O QUE FAZER: Selecione nos registros abaixo todas as linhas que contêm a palavra "height" e copie cada uma delas.

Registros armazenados
★ ★ ★ ★ ★

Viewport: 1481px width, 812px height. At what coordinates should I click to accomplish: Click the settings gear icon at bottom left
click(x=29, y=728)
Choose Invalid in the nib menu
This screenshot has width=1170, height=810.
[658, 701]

★ ★ ★ ★ ★

RESPOSTA COMPLETA:
Viewport: 1481px width, 812px height. At what coordinates should I click to accomplish: Click the settings gear icon at bottom left
This screenshot has width=1170, height=810.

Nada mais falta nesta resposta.